A fire occurred in February, 2013, that damaged about 1/3 of the Inn. So, another (unplanned!) renovation took place from February until October, 2013. A major goal of the renovation was to retain the original character and charm of the old Inn, while updating it for functionality. We’re pleased with the visible results such as fresh paint throughout, new fixtures and tilework, refinished original wood floors and new carpeting. The less obvious improvements include better insulation and improved heating system and state-of-the-art smoke alarms. Today, it feels like a gracious old Inn, while providing 21st century comforts.
We strive to be ecologically sensitive, using nontoxic products and products made from recycled content, providing recycling options and serving organic food. The gardens surrounding the Inn are maintained without toxic sprays and are fertilized with compost made by Sally and her worms.

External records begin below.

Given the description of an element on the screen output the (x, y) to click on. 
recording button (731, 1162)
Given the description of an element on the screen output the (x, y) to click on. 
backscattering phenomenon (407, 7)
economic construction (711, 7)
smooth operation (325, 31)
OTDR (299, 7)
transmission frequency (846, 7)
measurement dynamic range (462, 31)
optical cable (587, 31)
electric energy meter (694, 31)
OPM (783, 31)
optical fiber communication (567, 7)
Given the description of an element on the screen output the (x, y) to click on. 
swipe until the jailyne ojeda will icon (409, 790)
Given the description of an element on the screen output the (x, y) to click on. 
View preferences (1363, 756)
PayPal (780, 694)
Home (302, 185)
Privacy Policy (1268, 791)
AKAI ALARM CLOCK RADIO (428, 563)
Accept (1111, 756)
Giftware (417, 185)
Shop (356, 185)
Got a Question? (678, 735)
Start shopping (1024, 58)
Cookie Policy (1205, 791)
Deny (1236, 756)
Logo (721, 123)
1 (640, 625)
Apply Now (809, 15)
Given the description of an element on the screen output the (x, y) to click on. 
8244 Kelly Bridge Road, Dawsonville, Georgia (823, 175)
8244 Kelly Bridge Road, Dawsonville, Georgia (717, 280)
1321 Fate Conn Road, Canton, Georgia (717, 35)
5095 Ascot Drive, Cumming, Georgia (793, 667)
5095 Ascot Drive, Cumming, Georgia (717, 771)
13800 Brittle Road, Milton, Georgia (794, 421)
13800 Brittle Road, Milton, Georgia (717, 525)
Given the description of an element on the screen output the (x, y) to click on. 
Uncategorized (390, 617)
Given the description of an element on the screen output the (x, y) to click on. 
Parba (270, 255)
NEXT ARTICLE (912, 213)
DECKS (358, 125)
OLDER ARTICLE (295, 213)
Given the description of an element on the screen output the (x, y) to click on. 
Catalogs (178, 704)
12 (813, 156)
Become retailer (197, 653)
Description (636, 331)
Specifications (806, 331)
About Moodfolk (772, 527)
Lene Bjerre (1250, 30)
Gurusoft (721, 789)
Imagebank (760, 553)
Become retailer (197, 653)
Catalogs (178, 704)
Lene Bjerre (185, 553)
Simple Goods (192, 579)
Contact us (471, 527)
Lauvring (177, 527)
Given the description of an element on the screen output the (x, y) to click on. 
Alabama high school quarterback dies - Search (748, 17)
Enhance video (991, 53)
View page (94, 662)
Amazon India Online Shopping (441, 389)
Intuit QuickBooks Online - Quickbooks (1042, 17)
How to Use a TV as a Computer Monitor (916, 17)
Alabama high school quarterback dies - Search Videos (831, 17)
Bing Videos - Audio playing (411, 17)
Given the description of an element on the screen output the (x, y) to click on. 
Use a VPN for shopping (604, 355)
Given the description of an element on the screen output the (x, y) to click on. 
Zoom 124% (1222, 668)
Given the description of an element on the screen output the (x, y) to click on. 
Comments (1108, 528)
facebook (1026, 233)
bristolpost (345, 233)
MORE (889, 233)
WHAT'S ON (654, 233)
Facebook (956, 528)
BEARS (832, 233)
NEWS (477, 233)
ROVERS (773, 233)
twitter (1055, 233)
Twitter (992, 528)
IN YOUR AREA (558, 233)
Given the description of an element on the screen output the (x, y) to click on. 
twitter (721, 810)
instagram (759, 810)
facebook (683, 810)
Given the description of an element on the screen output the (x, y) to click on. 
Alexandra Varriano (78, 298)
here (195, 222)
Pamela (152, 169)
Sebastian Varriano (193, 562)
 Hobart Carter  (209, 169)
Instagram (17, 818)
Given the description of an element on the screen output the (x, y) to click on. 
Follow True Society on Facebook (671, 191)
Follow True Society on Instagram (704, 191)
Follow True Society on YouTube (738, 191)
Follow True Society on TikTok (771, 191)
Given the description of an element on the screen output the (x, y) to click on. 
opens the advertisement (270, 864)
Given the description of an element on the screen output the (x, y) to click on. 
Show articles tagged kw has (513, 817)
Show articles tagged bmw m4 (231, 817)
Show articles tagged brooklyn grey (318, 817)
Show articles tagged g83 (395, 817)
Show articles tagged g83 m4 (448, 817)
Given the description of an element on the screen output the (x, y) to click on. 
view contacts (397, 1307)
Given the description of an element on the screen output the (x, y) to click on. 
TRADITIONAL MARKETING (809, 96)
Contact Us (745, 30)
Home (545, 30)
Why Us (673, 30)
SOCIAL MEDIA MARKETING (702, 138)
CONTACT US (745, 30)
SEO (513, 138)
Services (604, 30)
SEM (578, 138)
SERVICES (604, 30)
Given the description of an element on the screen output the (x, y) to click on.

The Inn is operated on a philosophy of conservation, respect for the Earth and sustainable living.
Morning yoga classes are available for guests, led by Sally; the room is also open for guests to practice on their own.
Our work is manifested in the Neahtawanta Research and Education Center, a nonprofit organization working on peace, community, sustainable use of resources and personal growth issues, housed at the Inn.